Economist: Mongolia and Kyrgyzstan struggle with the curse of mineral wealth

Both countries are wrangling with miners on how to share benefits and costs

Two poor, fragile, post-Soviet democracies, two spectacular holes in the ground. Mongolia’s Oyu Tolgoi, or “Turquoise Hill”, is a vast mine in the southern Gobi desert, just 80km from the Chinese border. Kumtor in the Tian Shan mountains of Kyrgyzstan, operating since 1997, is if anything even more remote. Located beside a series of glaciers at 13,000 feet above sea level, it is the world’s second-highest gold mine.

It is hard to exaggerate the importance of these two mines to their respective economies. Open-pit extraction began at Oyu Tolgoi in 2013. The second phase, a $6.75bn expansion in which 200km of tunnels will reach 1.3km deep, is expected to treble the output of concentrate, to over 500,000 tonnes a year. Once completed, Oyu Tolgoi will be the world’s fourth-biggest copper mine.

When the contract with Rio Tinto, an Anglo-Australian mining giant, was first signed in 2009, Oyu Tolgoi was predicted to add five percentage points to Mongolia’s annual economic growth, which, for a while, it did. The mine has created 15,000 jobs directly and another 45,000 indirectly, for a Mongolian population of 3.3m. As for Kumtor, its owner, Centerra, a Canadian exploration company, is the country’s largest private investor. In a good year the mine generates a tenth of Kyrgyzstan’s gdp and is the biggest contributor to the state budget.
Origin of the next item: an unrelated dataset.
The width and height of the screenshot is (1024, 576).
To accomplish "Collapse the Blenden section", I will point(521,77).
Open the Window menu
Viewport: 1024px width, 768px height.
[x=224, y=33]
Both mines loom large in national life. Both foreign operators won sweet, initial deals when naive young states opened their doors to foreign investment. Controversy surrounding the mines was thus inevitable.
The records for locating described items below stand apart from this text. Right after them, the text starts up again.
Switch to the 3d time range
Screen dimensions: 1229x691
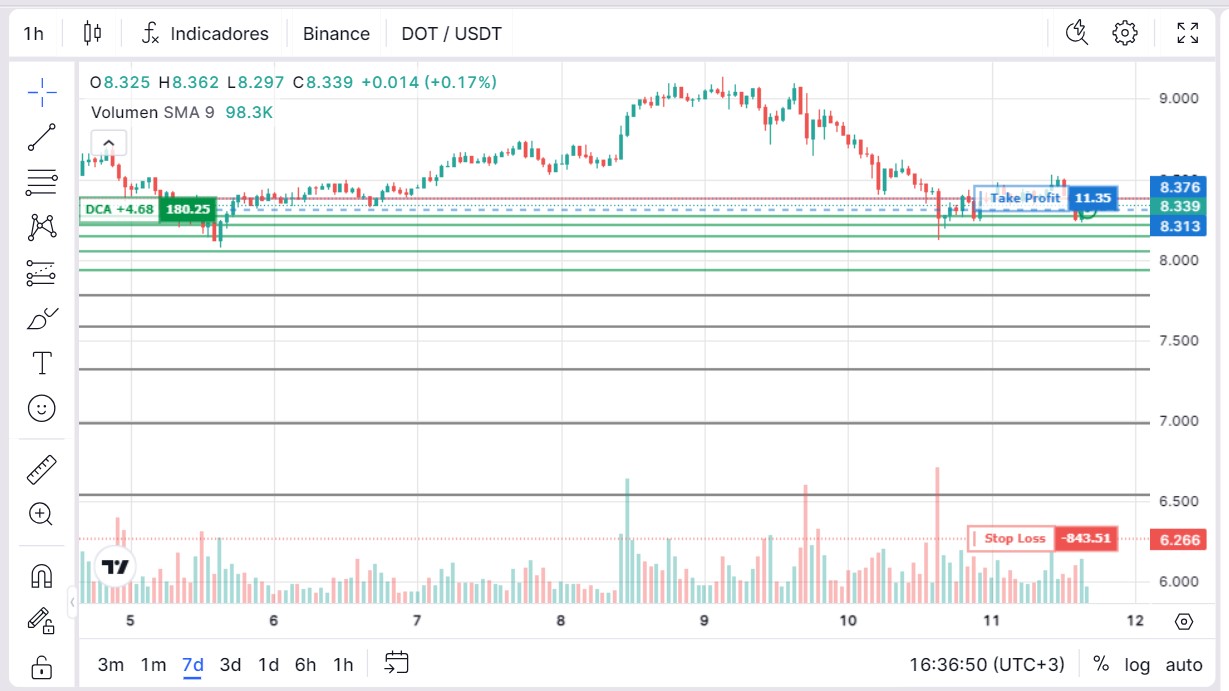coord(230,664)
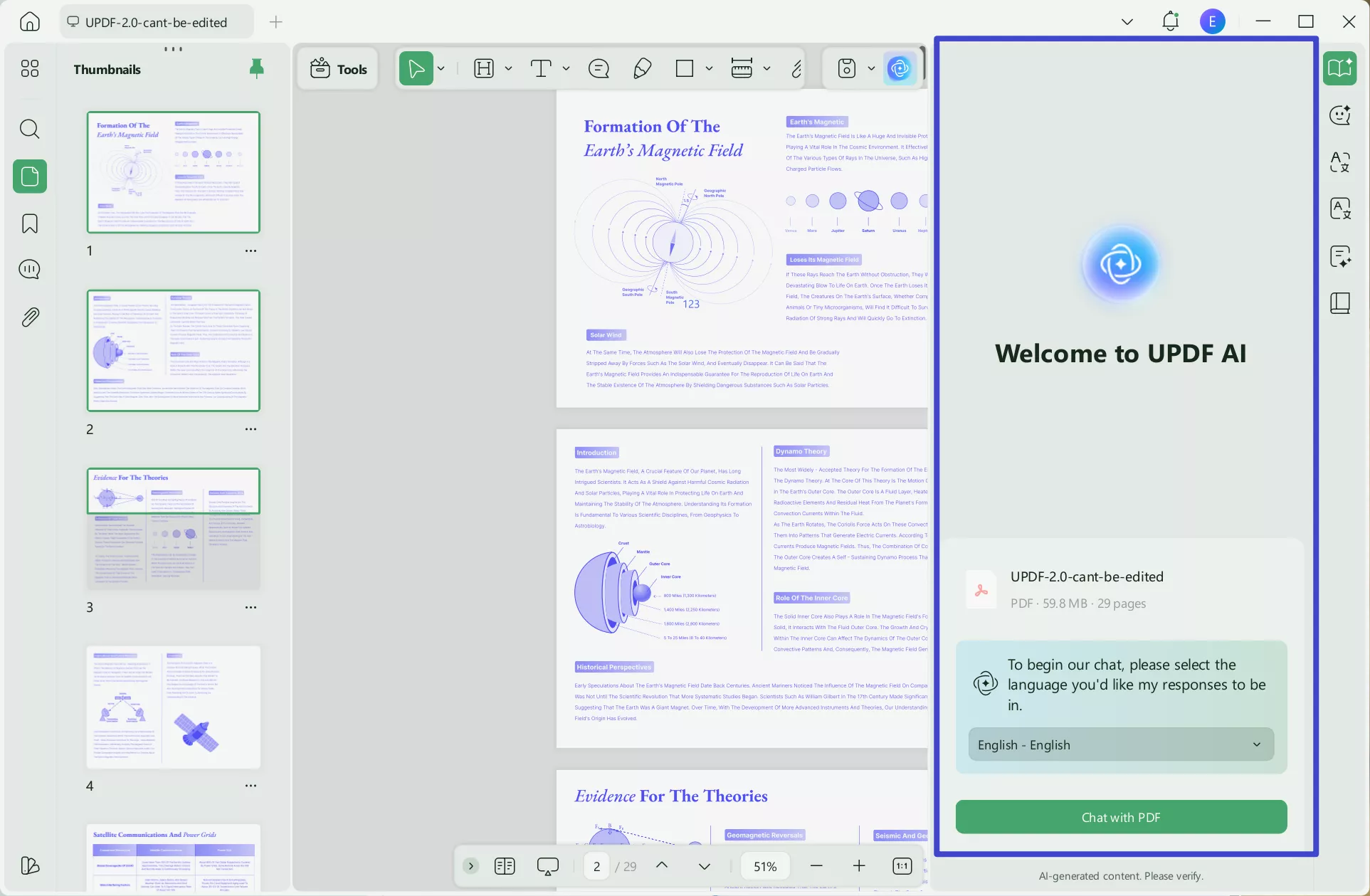This screenshot has height=896, width=1370.
Task: Open the Bookmarks panel
Action: (29, 223)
Oyu Tolgoi has long been controversial. Politicians often accuse Rio Tinto of fleecing the country. The language grew sharper six years ago, after a balance-of-payments bust. A renegotiation of the terms in 2015 is now being challenged by the ruling party. It claims the deal is unfavourable to Mongolia, which has a 34% stake in Oyu Tolgoi, and was even negotiated illegally. Meanwhile, costs for underground development at Oyu Tolgoi have overrun by more than $1.5bn, and the estimated date for shipping the first underground concentrate has receded by over two years. All the while, the government must service debt incurred when it borrowed from Rio Tinto to fund expansion. The prospect is dawning of no dividend for years, if ever (though taxes and royalties pour in). The government has threatened to halt development if Rio does not renegotiate.

The stand-off over Kumtor is starker. In May the president, Sadyr Japarov, who came to power a year ago in an obscure struggle that involved his being sprung from jail, seized control of Kumtor. His new prime minister, Akylbek Japarov (no relation), accuses Centerra of corruption, enriching politicians instead of the national budget. (Centerra has dismissed the allegations as false.)

Accusations of being cheated are common in poor, resource-rich countries. With Oyu Tolgoi, the stand-off is more easily resolved. First, Rio Tinto is not widely suspected of corruption (even though in Mongolia it is endemic). Power in Mongolia is too fragmented to make bribery at scale an attractive option to foreign investors, says Julian Dierkes of the University of British Columbia—though what happens to revenues once they reach government coffers is another matter. Moreover, a recent independent review makes it hard for Rio to deny it bears some blame for delays and cost overruns. It says it is ready to “explore” cutting its fees and loan interest rates.

In Kyrgyzstan the situation is bleaker. There, bribery and corruption are not incidental to business but central to it. For all that Centerra boasts of its investments, politicians and gangsters have long looked to take a cut. Once the new government has access to the mine’s cashflow, ask many in Bishkek, the capital, what is to stop officials pocketing it for private gain?

Foreign investors too often blame “resource nationalism” for their woes in host countries. That is self-serving. After all, the resources usually belong to the state. It is reasonable for citizens to ask how best to benefit from them. Neither Centerra nor Rio Tinto sufficiently engaged with the host countries on this question. Complicating matters in Mongolia, Mr Dierkes asserts, is the common belief that there is a “perfect Oyu Tolgoi agreement out there in the Platonic heaven”. In Kyrgyzstan, the stakes are higher yet: not just foreign investors’ trust in a turbulent country, but Kyrgyz people’s dwindling trust in the ruling classes.